Gold remains relatively quiet as market participants await the start of tomorrow’s FOMC meeting. As of 5 PM ET on a gold futures basis, the most active December contract is currently trading at $1,685 with a net gain of $1.50 today. The December contract opened at $1,685.40 and traded as low as $1,667.60 and as high as $1,688.80.
This is in contrast to other precious metals, where palladium futures are up 5.55%, platinum futures are up 2.28%, and silver is up 1.03%. All precious metals made partial gains based on the weak dollar. The dollar index is currently stable at 109.34 after taking into account a decline of 0.15%.
Market participants are expecting the Federal Reserve to announce its latest rate hike after this week’s Federal Open Market Committee meeting on Wednesday. Beginning in March of this year, the Federal Reserve raised the “fed funds rate” for the first time since 2018 by 25 basis points. They kept raising rates at the May, June and July Fed meetings. The net result was the Fed moving interest rates from near zero to their current level of 225-250 basis points. According to CME’s FedWatch tool, there is an 82% chance that the Federal Reserve will raise interest rates by 75 basis points on Wednesday. This will be the third rate increase of 75 basis points this year.
The Fed is focused on bringing inflation down to an acceptable level of around 2%. However, inflation is still very high and persistent. The CPI hit a 41-year high in June at 9.5%. The latest data revealed that inflation is still very high as it reached 8.3% in August.
Most of the drop in inflation is directly attributable to lower energy costs, with the Gasoline Index falling 7.7% in July. However, inflation in other necessities continues to rise. Food prices at home rose 13.5% for the year ending in August.
According to the BLS, “During that period, food prices at home increased 13.5 percent, the largest 12-month increase since the period ending March 1979. Food prices away from home rose 8.0 percent for the year ending August 2022, the largest A year-over-year percentage increase since an 8.4 percent increase in October 1981.”
12 month per inch chart
The chart above shows the percentage change over 12 months in four categories in the CPI. It clearly shows that the Fed is far from reaching the 2% inflation target and has had only little effect in lowering inflation even though it has raised interest rates in the last four consecutive meetings of the Federal Open Market Committee, and is almost certain to force another significant increase in Interest rates are at least 75 basis points.

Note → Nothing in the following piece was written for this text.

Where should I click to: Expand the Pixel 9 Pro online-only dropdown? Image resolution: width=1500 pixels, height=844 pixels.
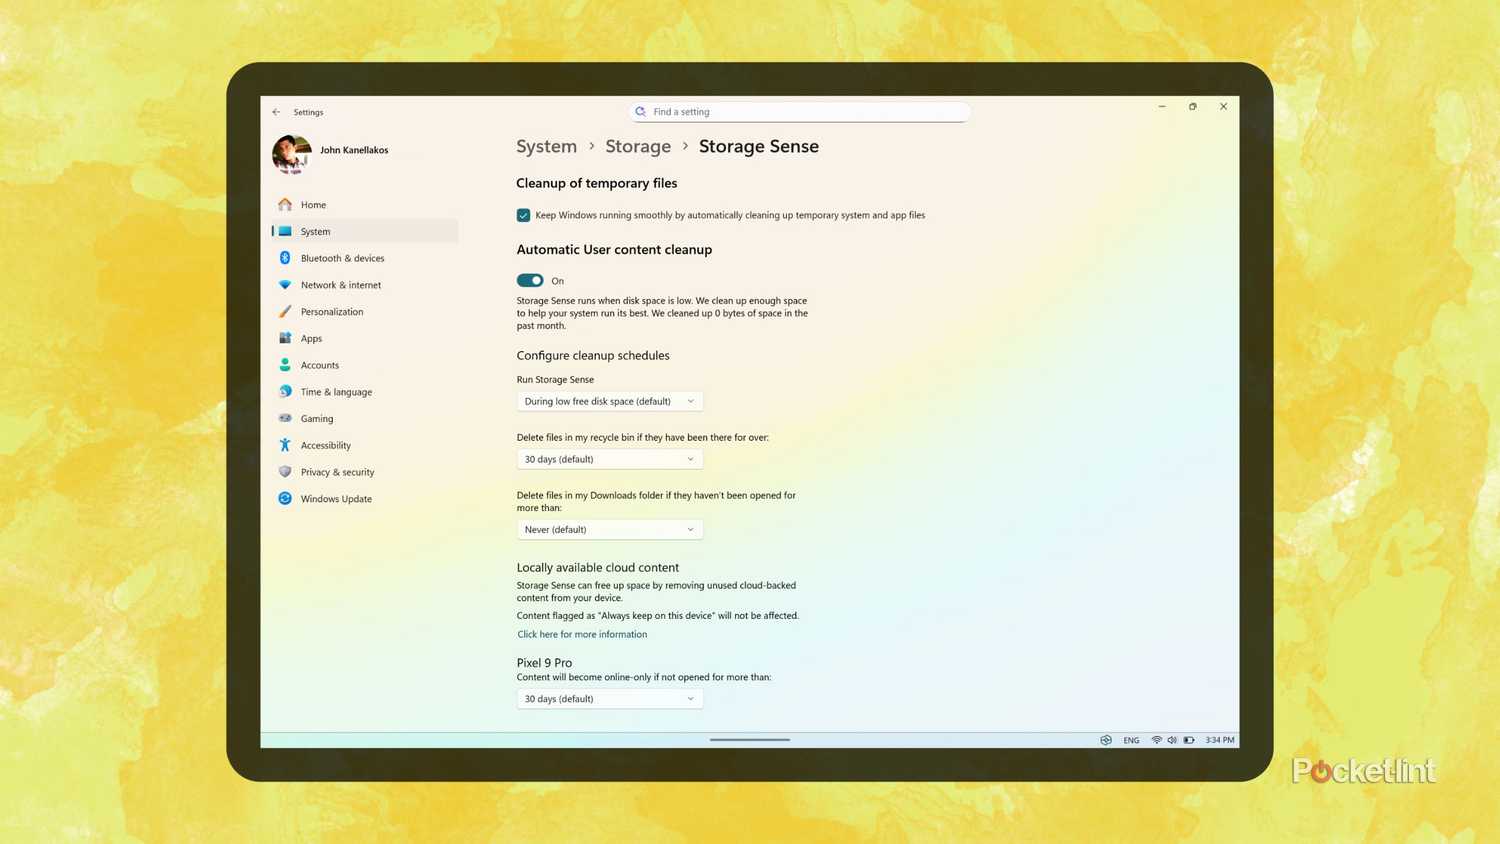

Even with another rate hike, it seems unlikely that the Fed will bring inflation close to target. The consensus among economists and analysts is that the Fed will raise interest rates to between 3% to 4% by the end of the year. However, it should be noted that the Federal Reserve has historically had to raise interest rates to par with the inflation level to effectively reduce inflation. It should also be noted that even the boldest price hikes in the past by the Federal Reserve have been achieved over many years.